__Information given__:
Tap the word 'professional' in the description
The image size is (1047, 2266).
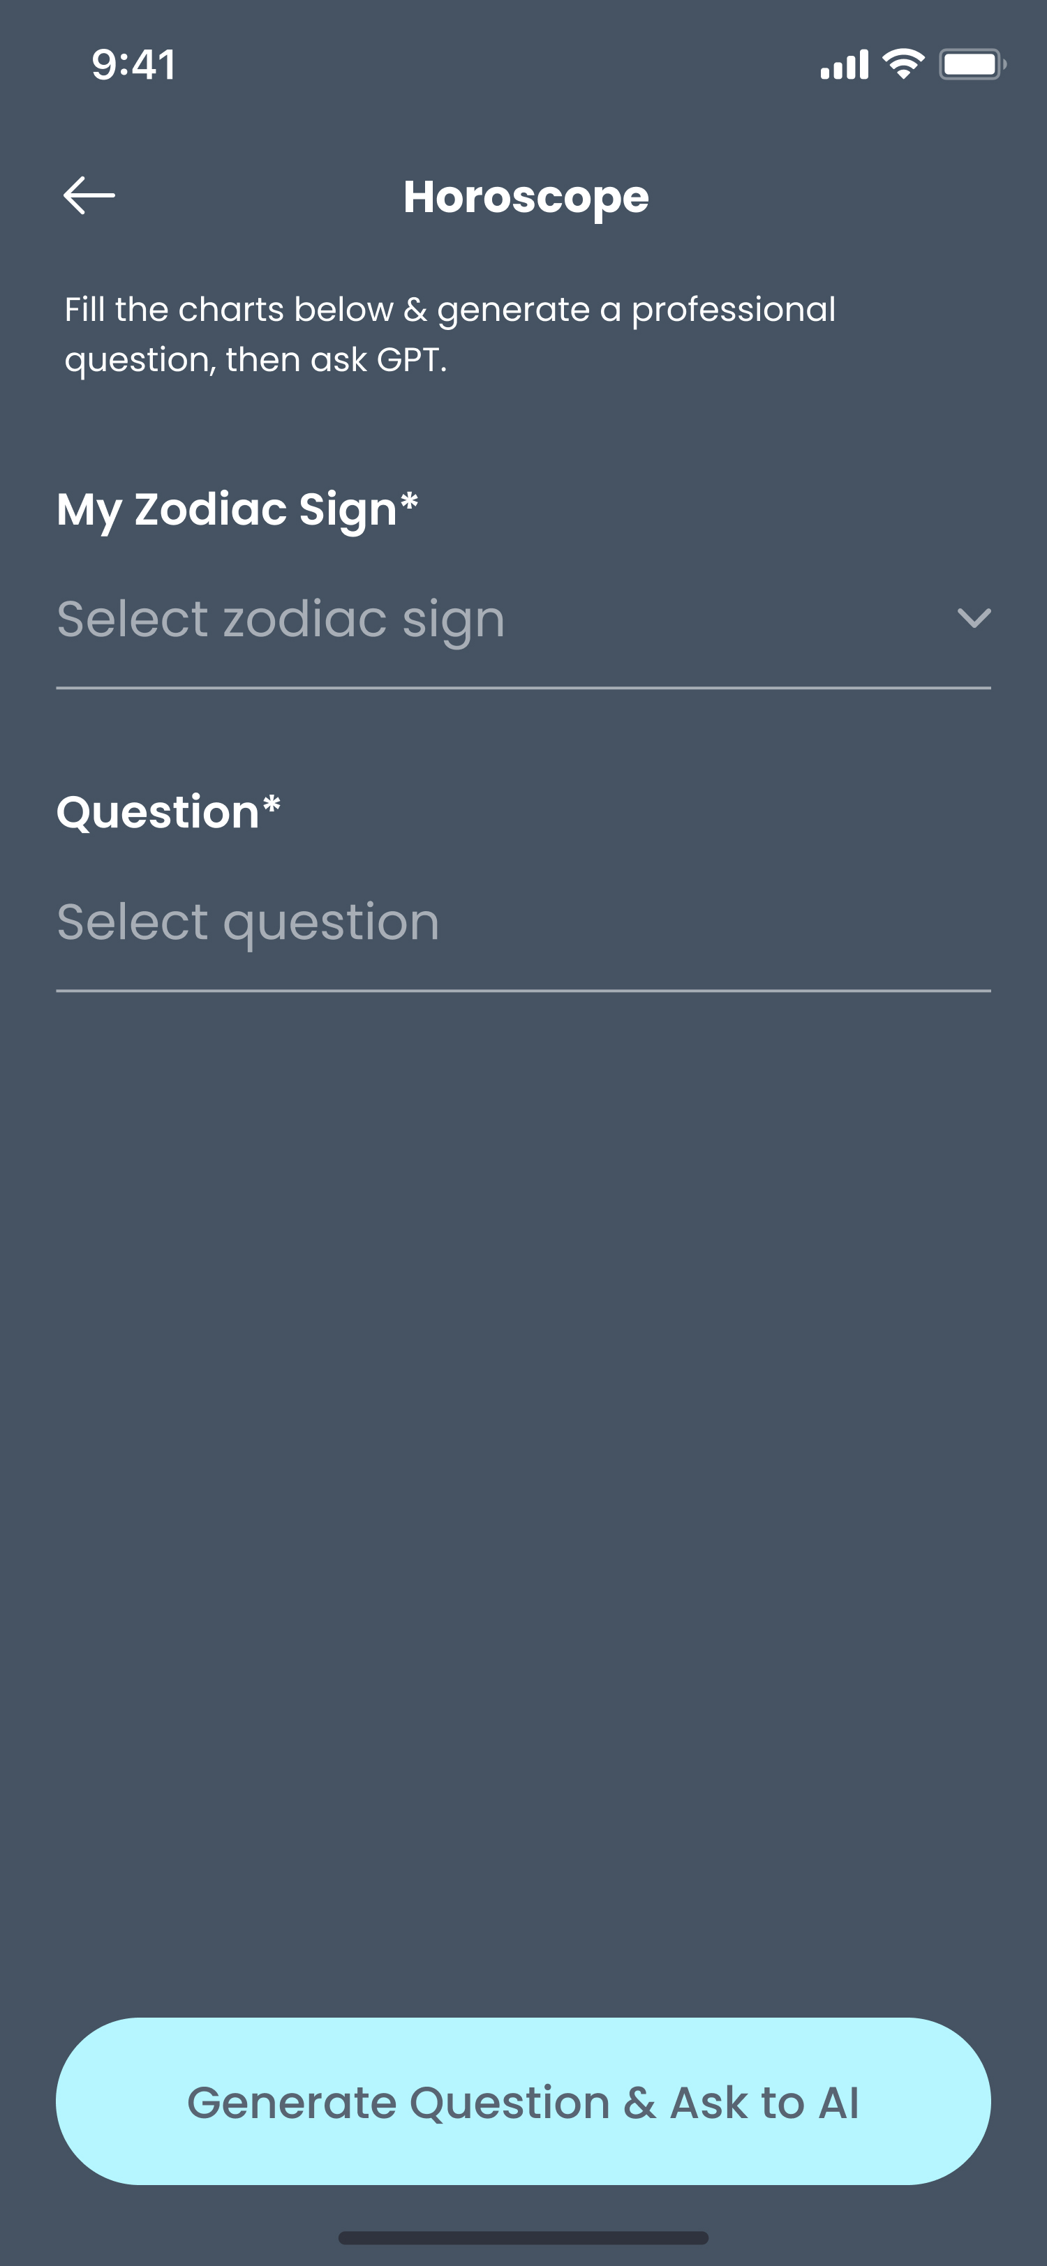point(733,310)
---
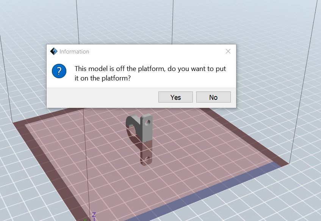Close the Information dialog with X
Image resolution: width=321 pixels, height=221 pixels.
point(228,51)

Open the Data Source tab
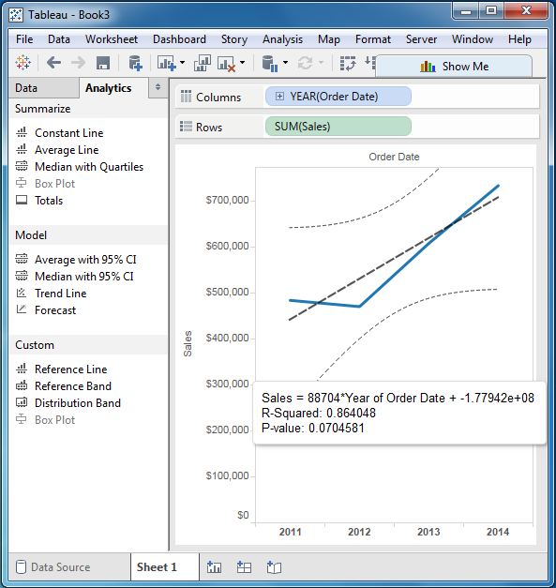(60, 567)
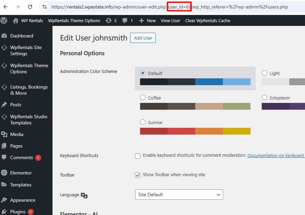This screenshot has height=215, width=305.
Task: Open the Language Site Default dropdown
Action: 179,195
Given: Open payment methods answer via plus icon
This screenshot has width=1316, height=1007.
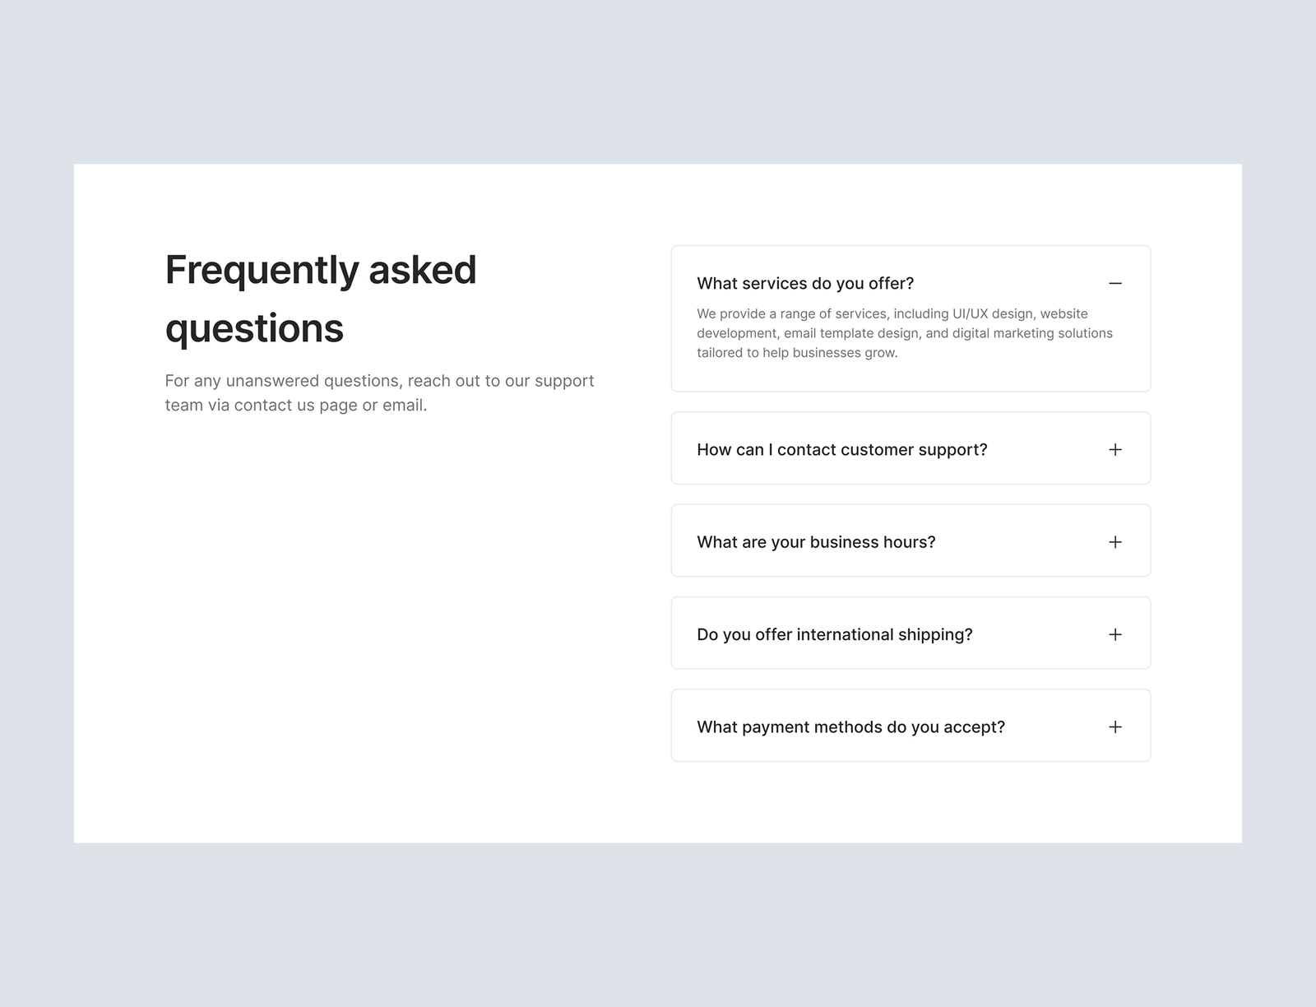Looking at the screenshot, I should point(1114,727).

__Set problem__: Print the lines from the line with "Close the Information dialog with X" up to and including the line with "Looking at the", copying them exactly. Leave the pictures out of your answer.

__Task response__:
Close the Information dialog with X
Image resolution: width=321 pixels, height=221 pixels.
point(228,51)

Open the Data Source tab
(60, 567)
This screenshot has height=215, width=305.
Task: Open the Language Site Default dropdown
Action: 179,195
Given: Open payment methods answer via plus icon
This screenshot has width=1316, height=1007.
Looking at the screenshot, I should point(1114,727).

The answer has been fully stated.